■ Exercise aim ■
Print the lease clause on approval of working drawings below word for word, in full.

■ Excerpted passage ■
┄┄┄┄┄┄┄┄┄┄┄┄┄┄┄┄┄┄┄┄

3. Approval of Working Drawings.
(a) Landlord and Tenant acknowledge that
Landlord shall retain Habitec as architect ("Landlord's
Architect") to prepare all architectural plans and
specifications and shall retain engineers to prepare all
engineering plans and specifications required for the
construction of the Tenant Improvements in conformance
with the base building and tenant improvement standard
specifications of the Building (the "Working Drawings"),
which Working Drawings shall be delivered to Tenant no
later than September 15, 1998, and to prepare drawings
and specifications for Changes (as defined below), if
any, requested or required pursuant to paragraph 5
below.
(b) Landlord shall submit the completed
Working Drawings to Tenant for Tenant's approval.
Tenant will provide written approval of the Working
Drawings within five business days after such
submission. If Tenant disapproves any part of the
submission, the disapproval shall include written
instructions adequate for Landlord's architect and
engineers to revise the Working Drawings. Such
revisions shall be subject to Landlord's approval, which
shall not be unreasonably withheld. Tenant will finally
approve the revised Working Drawings within three
business days after submission thereof to Tenant. If
Tenant's instructions necessitate (i) revisions to the
Working Drawings (as originally submitted) which do not
conform with the Space Planning Documents, or (ii) a
change of scope relative to the Space Planning
Documents, the costs incurred by Landlord as a result of
such instructions (including, without limitation, the
cost of revising the Working Drawings) shall be promptly
borne and paid by Tenant upon demand by Landlord. If
Tenant's instructions necessitate revisions that are
required for the Working Drawings to conform to the
Space Planning Documents, the costs incurred for such
revisions shall be borne by Landlord.
(c) If Tenant fails to approve the Working
Drawings or the required Working Drawings within the
applicable periods set forth in subparagraph 3(b) above,
then (A) Landlord shall not be obligated to commence
construction of the Tenant Improvements until such
approval is given (and all other permits and approvals
have been obtained), (B) Tenant shall be responsible for
any resulting delay, and the cost of such delay, in
Landlord's completion of the Tenant Improvements, and
(C) any such delay shall be deemed a Tenant Delay (as
defined below).

┄┄┄┄┄┄┄┄┄┄┄┄┄┄┄┄┄┄┄┄

■ Supplied data ■
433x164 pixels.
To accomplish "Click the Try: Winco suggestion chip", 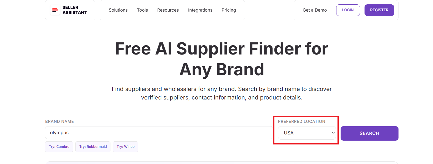I will click(x=125, y=147).
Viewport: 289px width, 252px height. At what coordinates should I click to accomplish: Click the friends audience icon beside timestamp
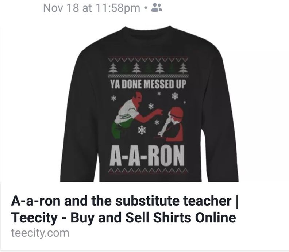[157, 8]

┄┄┄┄┄┄┄┄┄┄┄┄┄┄┄┄┄┄┄┄

■ Task output ■
3. Approval of Working Drawings.
(a) Landlord and Tenant acknowledge that
Landlord shall retain Habitec as architect ("Landlord's
Architect") to prepare all architectural plans and
specifications and shall retain engineers to prepare all
engineering plans and specifications required for the
construction of the Tenant Improvements in conformance
with the base building and tenant improvement standard
specifications of the Building (the "Working Drawings"),
which Working Drawings shall be delivered to Tenant no
later than September 15, 1998, and to prepare drawings
and specifications for Changes (as defined below), if
any, requested or required pursuant to paragraph 5
below.
(b) Landlord shall submit the completed
Working Drawings to Tenant for Tenant's approval.
Tenant will provide written approval of the Working
Drawings within five business days after such
submission. If Tenant disapproves any part of the
submission, the disapproval shall include written
instructions adequate for Landlord's architect and
engineers to revise the Working Drawings. Such
revisions shall be subject to Landlord's approval, which
shall not be unreasonably withheld. Tenant will finally
approve the revised Working Drawings within three
business days after submission thereof to Tenant. If
Tenant's instructions necessitate (i) revisions to the
Working Drawings (as originally submitted) which do not
conform with the Space Planning Documents, or (ii) a
change of scope relative to the Space Planning
Documents, the costs incurred by Landlord as a result of
such instructions (including, without limitation, the
cost of revising the Working Drawings) shall be promptly
borne and paid by Tenant upon demand by Landlord. If
Tenant's instructions necessitate revisions that are
required for the Working Drawings to conform to the
Space Planning Documents, the costs incurred for such
revisions shall be borne by Landlord.
(c) If Tenant fails to approve the Working
Drawings or the required Working Drawings within the
applicable periods set forth in subparagraph 3(b) above,
then (A) Landlord shall not be obligated to commence
construction of the Tenant Improvements until such
approval is given (and all other permits and approvals
have been obtained), (B) Tenant shall be responsible for
any resulting delay, and the cost of such delay, in
Landlord's completion of the Tenant Improvements, and
(C) any such delay shall be deemed a Tenant Delay (as
defined below).